This is not meant to be a formal proof, but I just wanted to know if this is a valid way of thinking about the area of an ellipse. It does assume knowledge of the area of a circle, but this can be proven without knowledge of the area of an ellipse. I also don't know how to include pictures, so please excuse that.
Draw an ellipse with semi-major axis $a$ and semi-minor axis $b$. Because $a$ and $b$ are both linear quantities (i.e. they have units of distance), $k=\frac{b}{a}$ is dimensionless. Hence, we can draw a new ellipse with a semi-major axis of $ka$ and a semi-minor axis of $b$. Because $b=ka$, this new ellipse is a circle of radius $b$, so it has an area of $$A_{circ}=\pi b^2.$$ Because $a$ and $b$ are both linear, the area of the first ellipse, $A$, can be expressed as the product of these two quantities and some constant. Also, because $A$ was only scaled by a factor of $k$ in one dimension to get $A_{circ}$, $$kA=A_{circ}.$$ Substituting, $$\left(\frac{b}{a}\right)A=\pi b^2$$ $$\therefore \boxed{A=\pi ab}$$ as desired. $\blacksquare$
This is completely non rigorous, but $\pi ab$ is kind of the only thing it can be. If we find a formula for the area of an ellipse, it needs to meet a few conditions:
1: It only depends on $a$ and $b$
2: When either $a=0$, $b=0$, or both, $A=0$.

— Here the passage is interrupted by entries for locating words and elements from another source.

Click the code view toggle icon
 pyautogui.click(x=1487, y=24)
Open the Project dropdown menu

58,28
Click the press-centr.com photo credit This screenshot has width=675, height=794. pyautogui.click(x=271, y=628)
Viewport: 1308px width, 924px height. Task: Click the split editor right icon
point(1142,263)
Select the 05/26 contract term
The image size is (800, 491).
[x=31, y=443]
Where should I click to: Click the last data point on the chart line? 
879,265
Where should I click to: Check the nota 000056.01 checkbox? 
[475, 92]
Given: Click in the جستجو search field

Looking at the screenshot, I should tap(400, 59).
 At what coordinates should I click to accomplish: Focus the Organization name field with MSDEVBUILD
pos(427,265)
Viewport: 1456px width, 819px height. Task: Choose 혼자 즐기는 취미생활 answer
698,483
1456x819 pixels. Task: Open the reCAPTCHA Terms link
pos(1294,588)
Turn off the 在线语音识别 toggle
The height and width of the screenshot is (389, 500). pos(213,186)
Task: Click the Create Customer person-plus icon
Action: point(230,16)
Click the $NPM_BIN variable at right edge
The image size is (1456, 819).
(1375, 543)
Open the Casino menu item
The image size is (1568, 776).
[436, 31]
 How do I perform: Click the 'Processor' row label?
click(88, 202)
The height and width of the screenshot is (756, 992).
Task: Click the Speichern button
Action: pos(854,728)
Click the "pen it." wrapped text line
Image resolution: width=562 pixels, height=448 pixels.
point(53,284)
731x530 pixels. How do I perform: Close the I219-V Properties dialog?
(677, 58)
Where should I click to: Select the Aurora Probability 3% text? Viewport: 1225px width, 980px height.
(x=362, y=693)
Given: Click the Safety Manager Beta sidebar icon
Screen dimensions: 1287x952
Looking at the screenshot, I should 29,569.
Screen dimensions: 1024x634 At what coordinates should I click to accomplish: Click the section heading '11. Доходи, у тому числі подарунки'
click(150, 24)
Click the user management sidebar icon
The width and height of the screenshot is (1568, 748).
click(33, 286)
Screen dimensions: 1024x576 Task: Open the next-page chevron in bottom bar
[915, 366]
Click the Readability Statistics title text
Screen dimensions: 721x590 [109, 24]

3: When $a=b$, the formula must reduce to $\pi a^2$
4: It must follow the typical properties of area: scaling one of the dimensions by a factor $k$ should produce an area scaled by a factor of $k$ and scaling both by a factor of $k$ should produce an area scaled by a factor of $k^2$.
5: It must be "symmetric" to $a$ and $b$, that is, interchanging them doesn't change the formula.
You can think long and hard about this, but $A=\pi ab$ is the only thing that works.